BEGIN
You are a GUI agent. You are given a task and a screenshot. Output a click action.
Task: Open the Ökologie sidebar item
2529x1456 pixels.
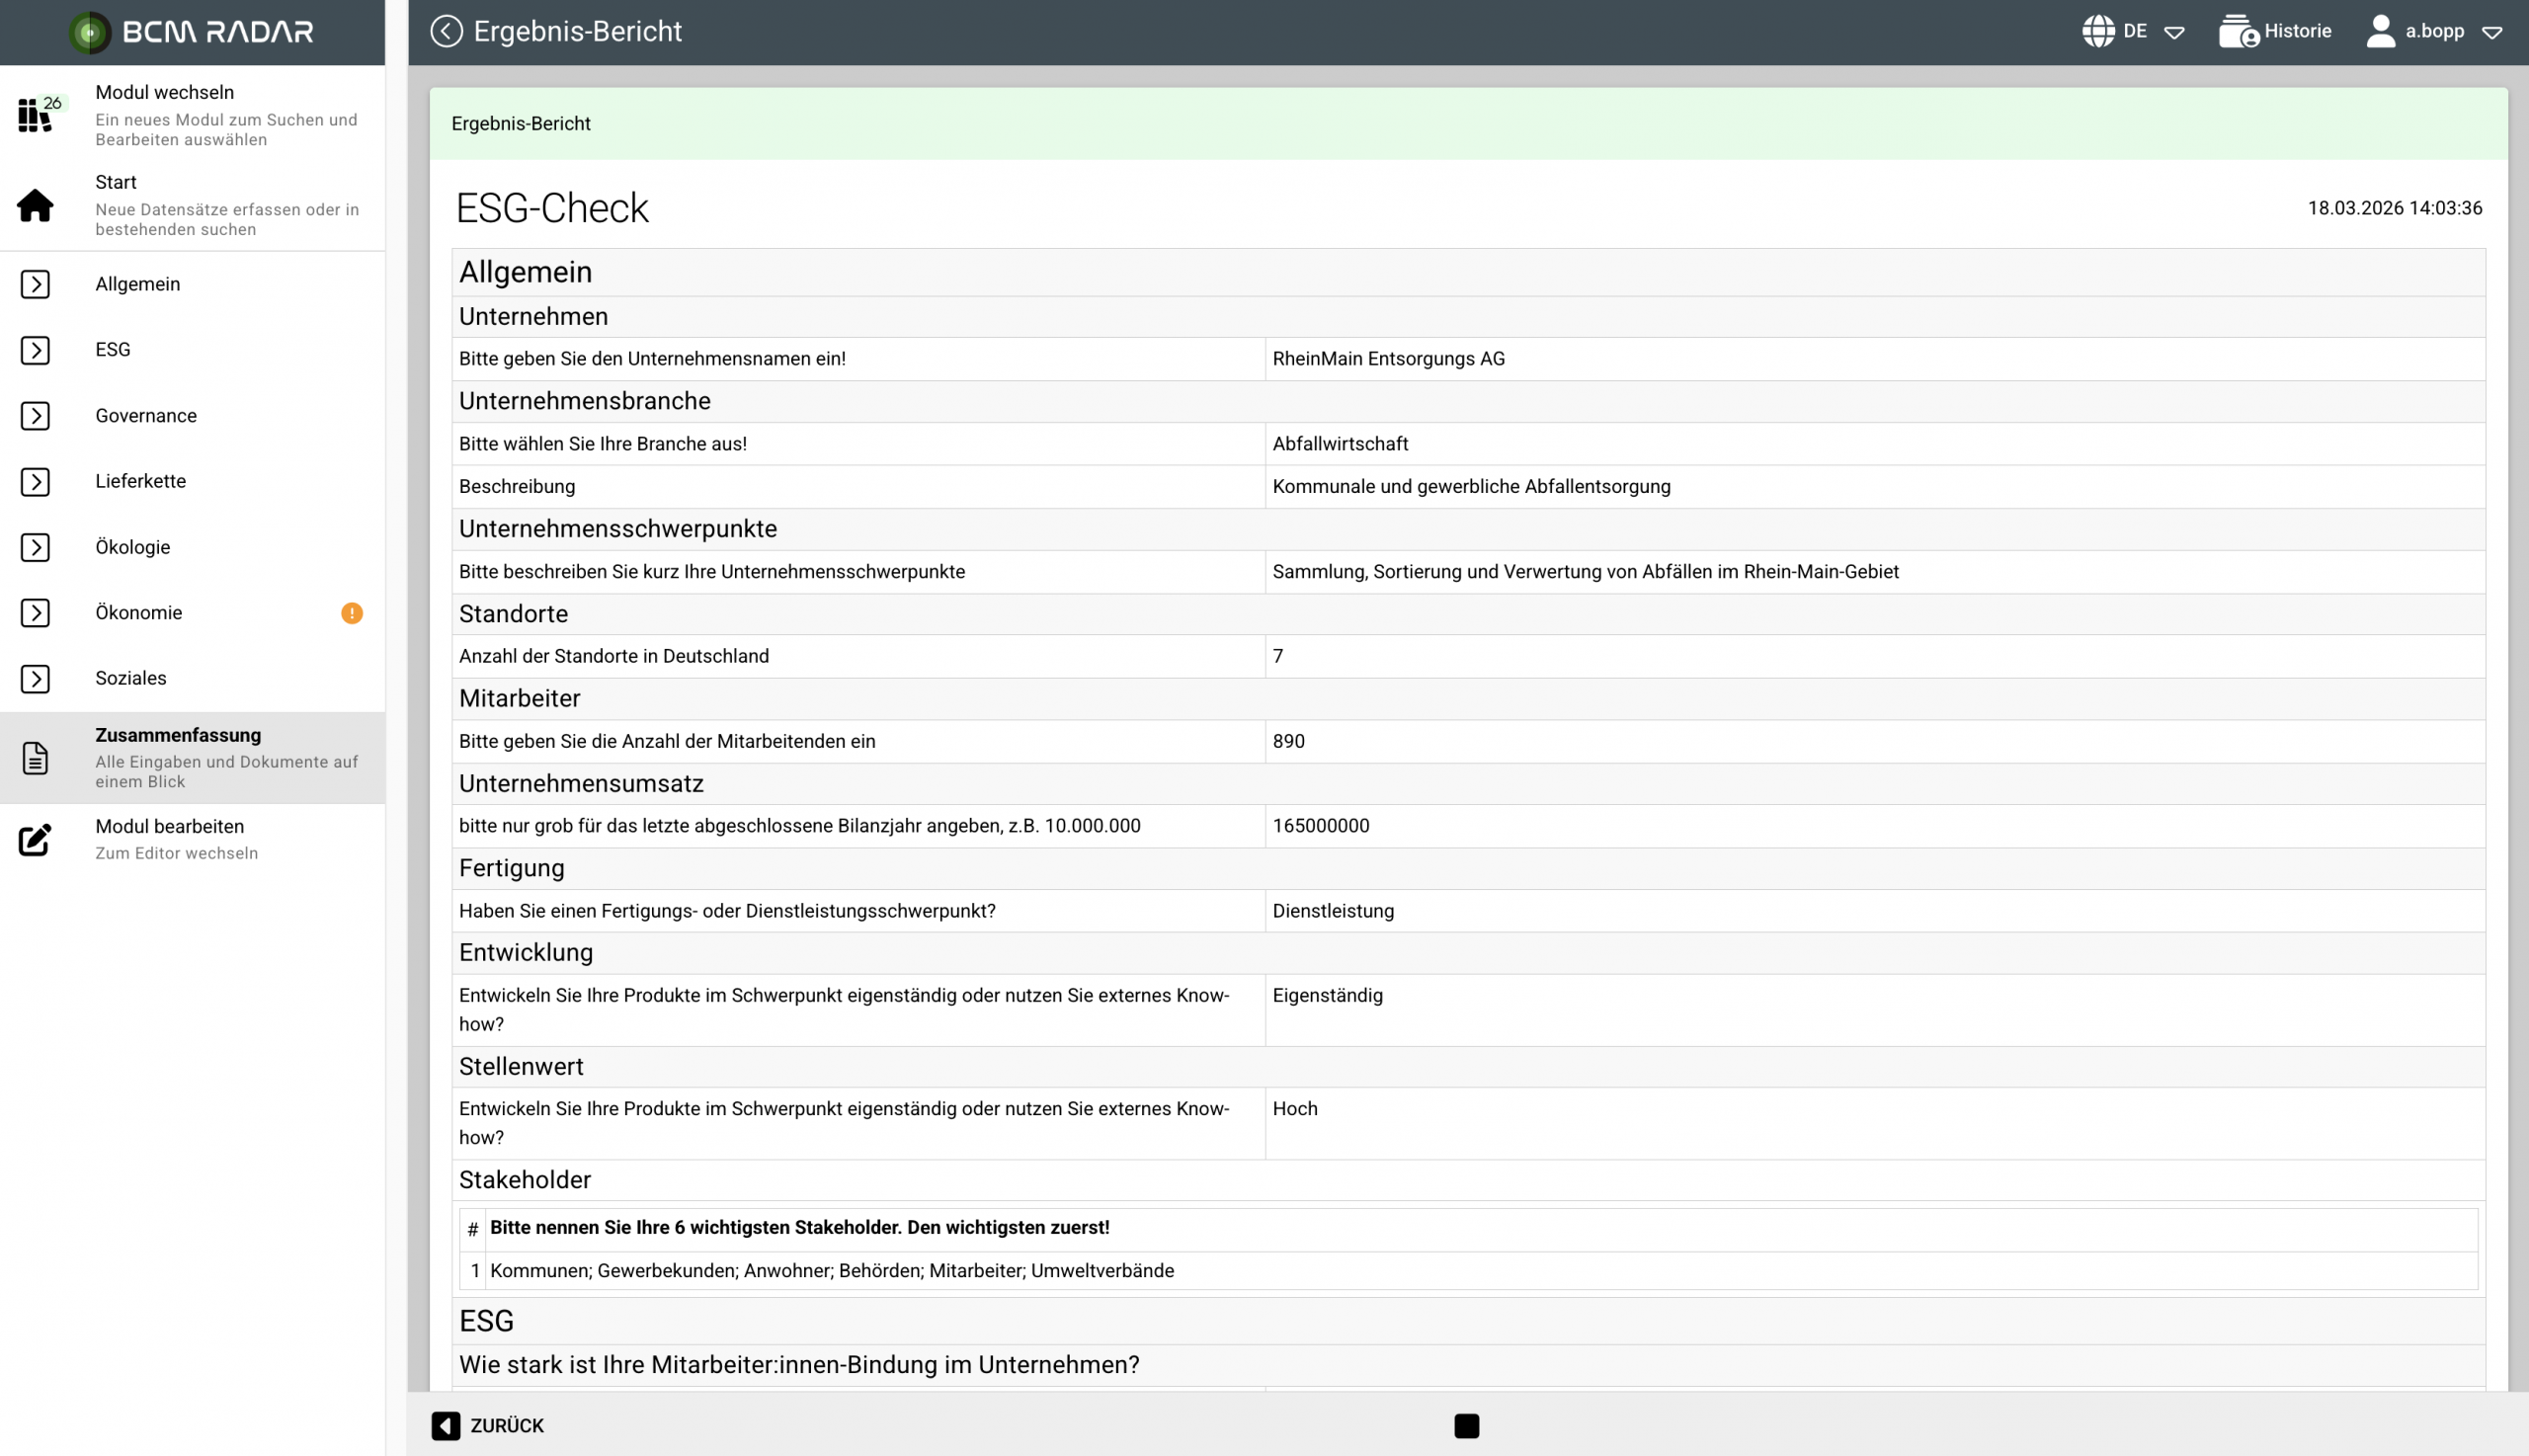click(x=133, y=547)
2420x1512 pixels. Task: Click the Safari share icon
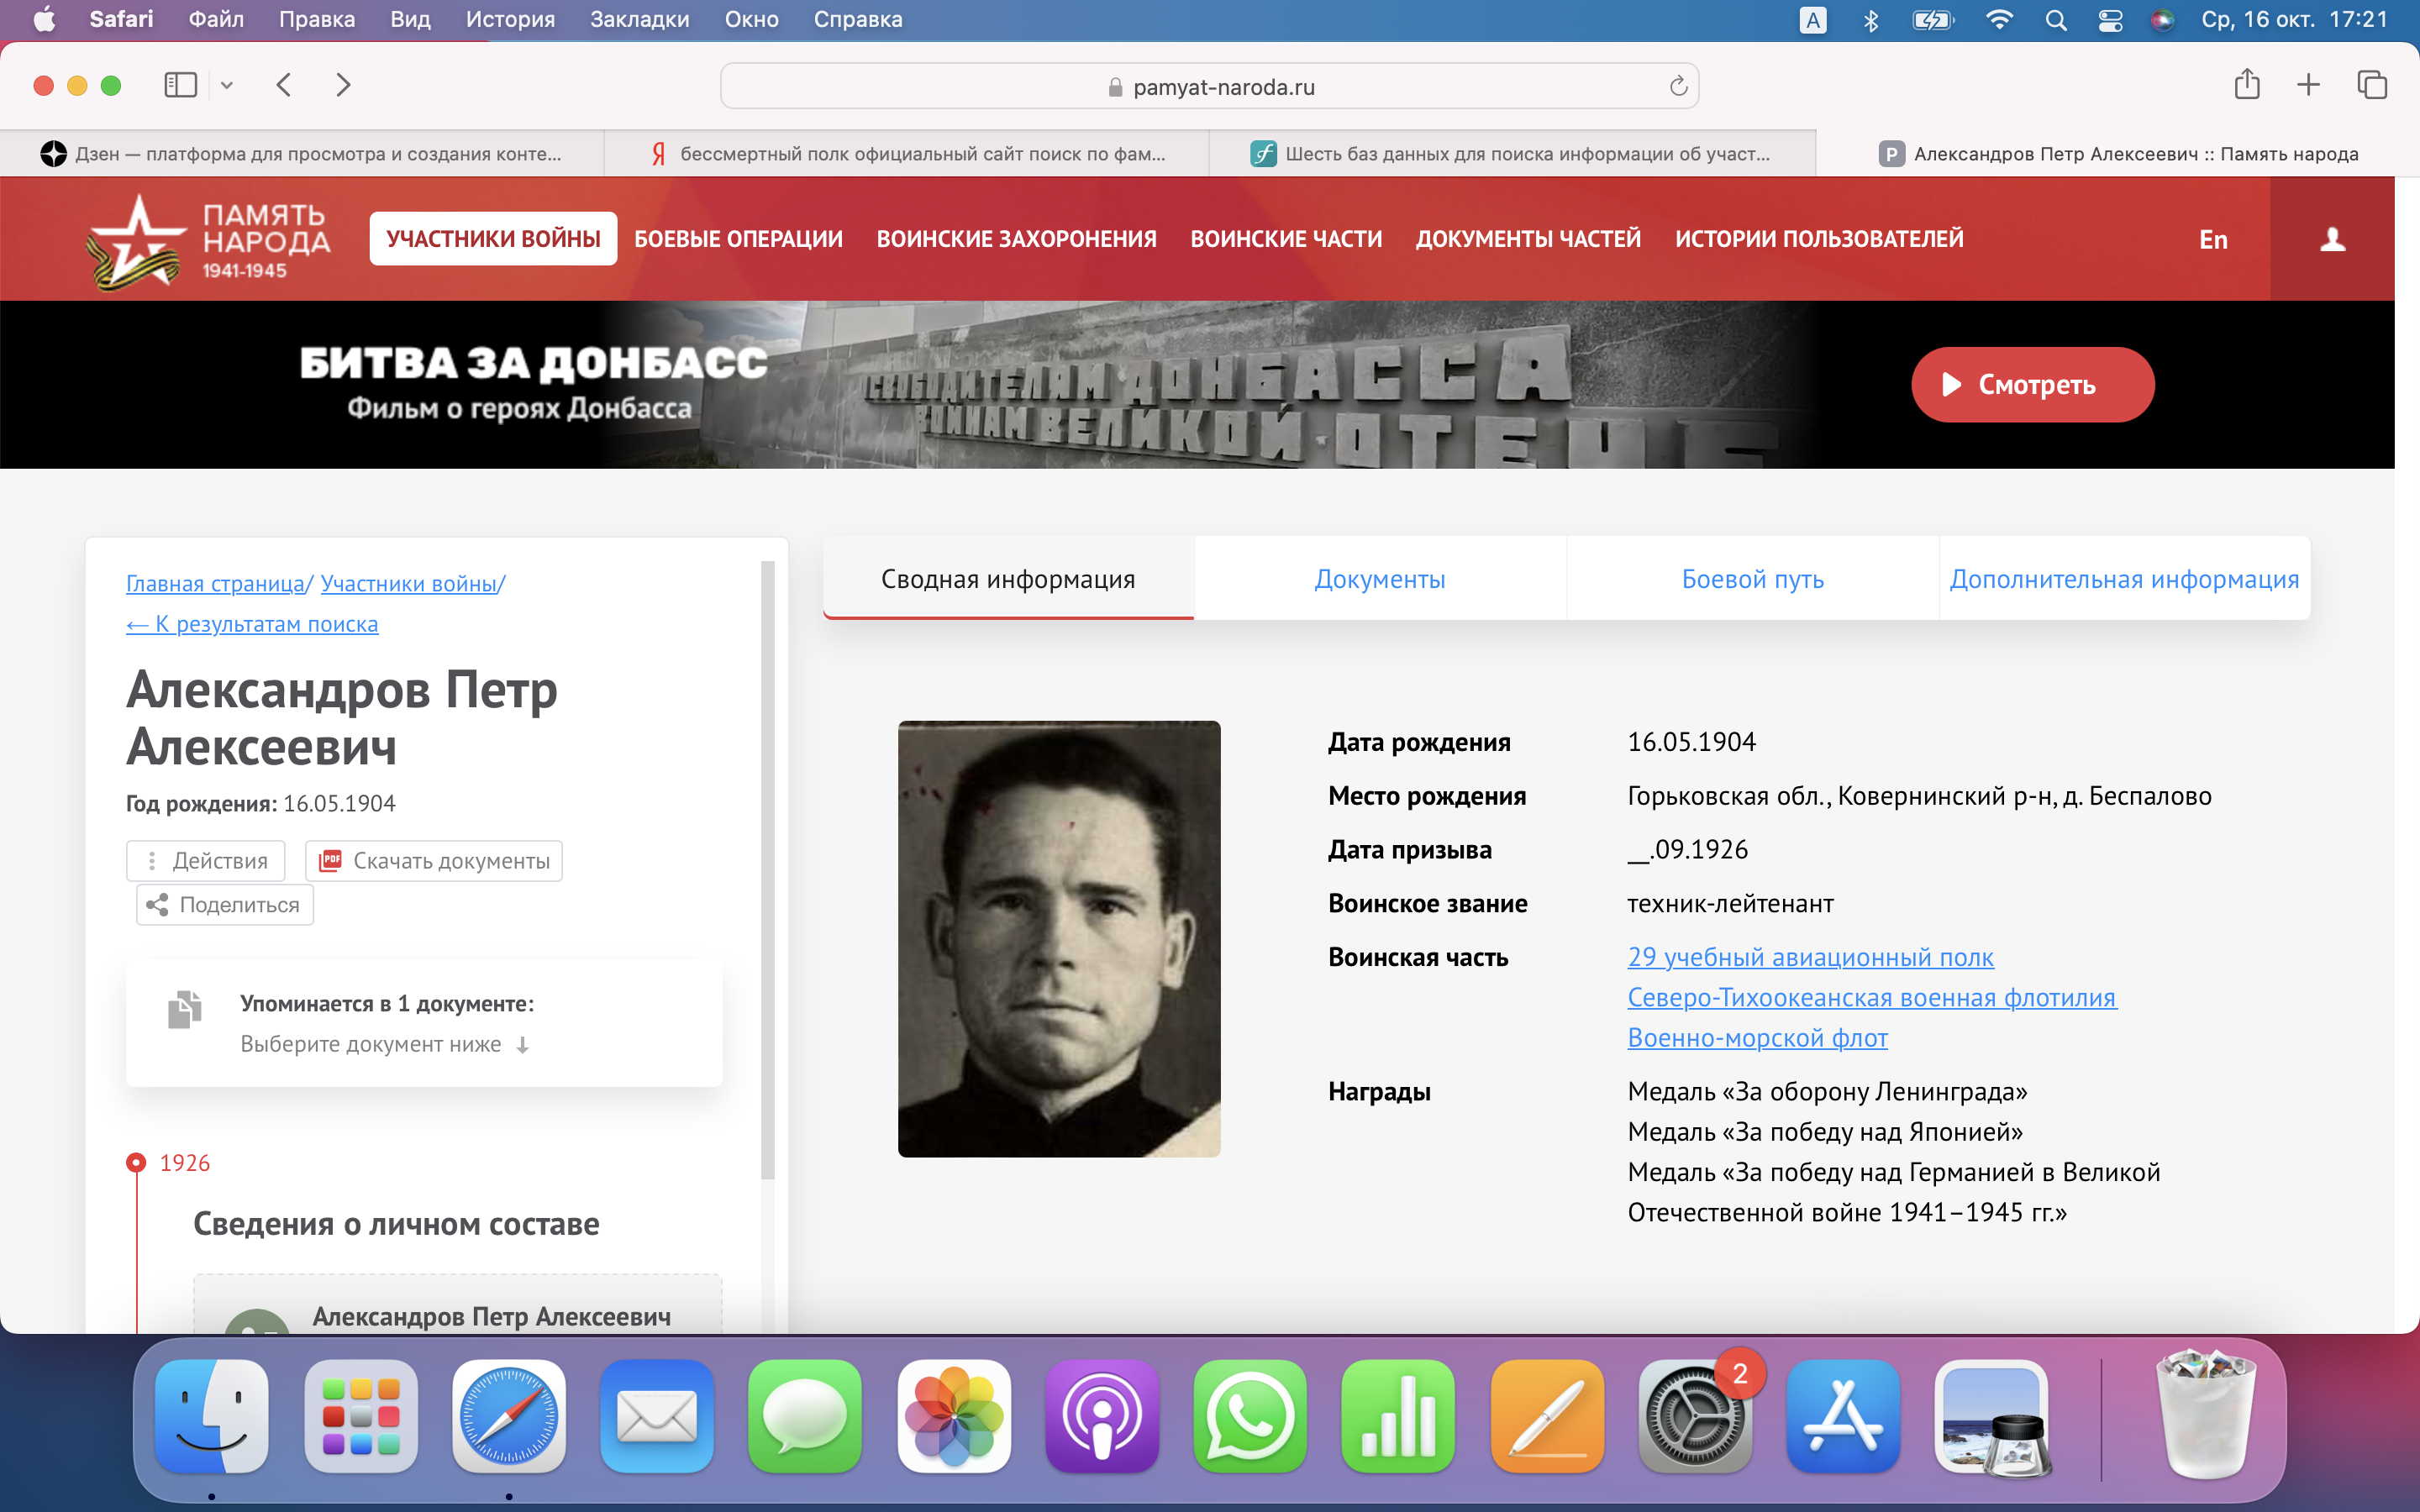point(2246,85)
END
### Problem description
After removing the pictures, restate the whole listing above word for word.

### The completed task
You are a GUI agent. You are given a task and a screenshot. Output a click action.
Task: Open the Ökologie sidebar item
2529x1456 pixels.
click(x=133, y=547)
2420x1512 pixels. Task: Click the Safari share icon
point(2246,85)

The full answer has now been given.